### [What is being asked]
Identify each line below that contains the word "will", and copy it out.

** Opening Given records block **

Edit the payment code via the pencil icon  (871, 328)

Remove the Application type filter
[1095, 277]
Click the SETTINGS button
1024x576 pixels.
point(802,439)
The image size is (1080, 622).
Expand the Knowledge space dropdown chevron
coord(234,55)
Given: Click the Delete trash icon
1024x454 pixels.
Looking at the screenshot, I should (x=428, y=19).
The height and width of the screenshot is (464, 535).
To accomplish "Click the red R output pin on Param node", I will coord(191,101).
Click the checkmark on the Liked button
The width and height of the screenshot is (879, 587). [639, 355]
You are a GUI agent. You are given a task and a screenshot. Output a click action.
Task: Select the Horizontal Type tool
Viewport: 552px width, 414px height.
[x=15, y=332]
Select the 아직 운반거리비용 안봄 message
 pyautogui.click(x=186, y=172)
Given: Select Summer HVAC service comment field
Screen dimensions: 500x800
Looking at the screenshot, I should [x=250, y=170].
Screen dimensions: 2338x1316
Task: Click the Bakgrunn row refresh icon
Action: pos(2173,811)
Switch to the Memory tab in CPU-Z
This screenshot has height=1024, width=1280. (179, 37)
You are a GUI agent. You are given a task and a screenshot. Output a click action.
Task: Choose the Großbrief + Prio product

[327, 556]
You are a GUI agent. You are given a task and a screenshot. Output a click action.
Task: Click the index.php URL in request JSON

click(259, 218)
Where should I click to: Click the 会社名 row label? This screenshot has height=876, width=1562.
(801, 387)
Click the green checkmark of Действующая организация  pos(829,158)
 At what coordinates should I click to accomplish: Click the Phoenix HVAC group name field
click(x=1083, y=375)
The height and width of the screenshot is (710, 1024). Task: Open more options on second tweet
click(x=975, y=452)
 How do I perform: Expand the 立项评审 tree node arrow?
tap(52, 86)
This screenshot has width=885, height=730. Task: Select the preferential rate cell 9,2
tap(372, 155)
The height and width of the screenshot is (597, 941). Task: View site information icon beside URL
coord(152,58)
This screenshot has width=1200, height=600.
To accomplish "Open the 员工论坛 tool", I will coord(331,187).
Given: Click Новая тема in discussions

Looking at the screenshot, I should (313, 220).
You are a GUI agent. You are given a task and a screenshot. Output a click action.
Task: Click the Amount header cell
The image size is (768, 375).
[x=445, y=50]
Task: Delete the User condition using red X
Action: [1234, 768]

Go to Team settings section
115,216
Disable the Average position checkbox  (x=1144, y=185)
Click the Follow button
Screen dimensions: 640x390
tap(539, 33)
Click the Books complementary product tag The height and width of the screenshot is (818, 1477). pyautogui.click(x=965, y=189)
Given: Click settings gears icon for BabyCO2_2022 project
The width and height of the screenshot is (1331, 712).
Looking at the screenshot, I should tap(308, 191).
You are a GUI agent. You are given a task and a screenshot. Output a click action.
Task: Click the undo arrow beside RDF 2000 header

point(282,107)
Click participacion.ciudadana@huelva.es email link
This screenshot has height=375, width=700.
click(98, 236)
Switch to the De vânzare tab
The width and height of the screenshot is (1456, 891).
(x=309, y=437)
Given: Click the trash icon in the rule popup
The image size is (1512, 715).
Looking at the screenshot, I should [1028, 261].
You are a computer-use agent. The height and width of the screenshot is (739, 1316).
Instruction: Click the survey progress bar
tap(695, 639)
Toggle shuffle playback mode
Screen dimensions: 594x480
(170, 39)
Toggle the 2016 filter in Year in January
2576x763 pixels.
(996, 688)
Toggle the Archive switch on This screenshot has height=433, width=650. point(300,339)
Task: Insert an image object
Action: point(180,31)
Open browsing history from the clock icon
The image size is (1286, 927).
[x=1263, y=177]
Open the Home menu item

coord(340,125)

** Closing Given records block **

### [Result for this exercise]
To accomplish "Click the red R output pin on Param node", I will coord(191,101).
To accomplish "Open the 员工论坛 tool", I will coord(331,187).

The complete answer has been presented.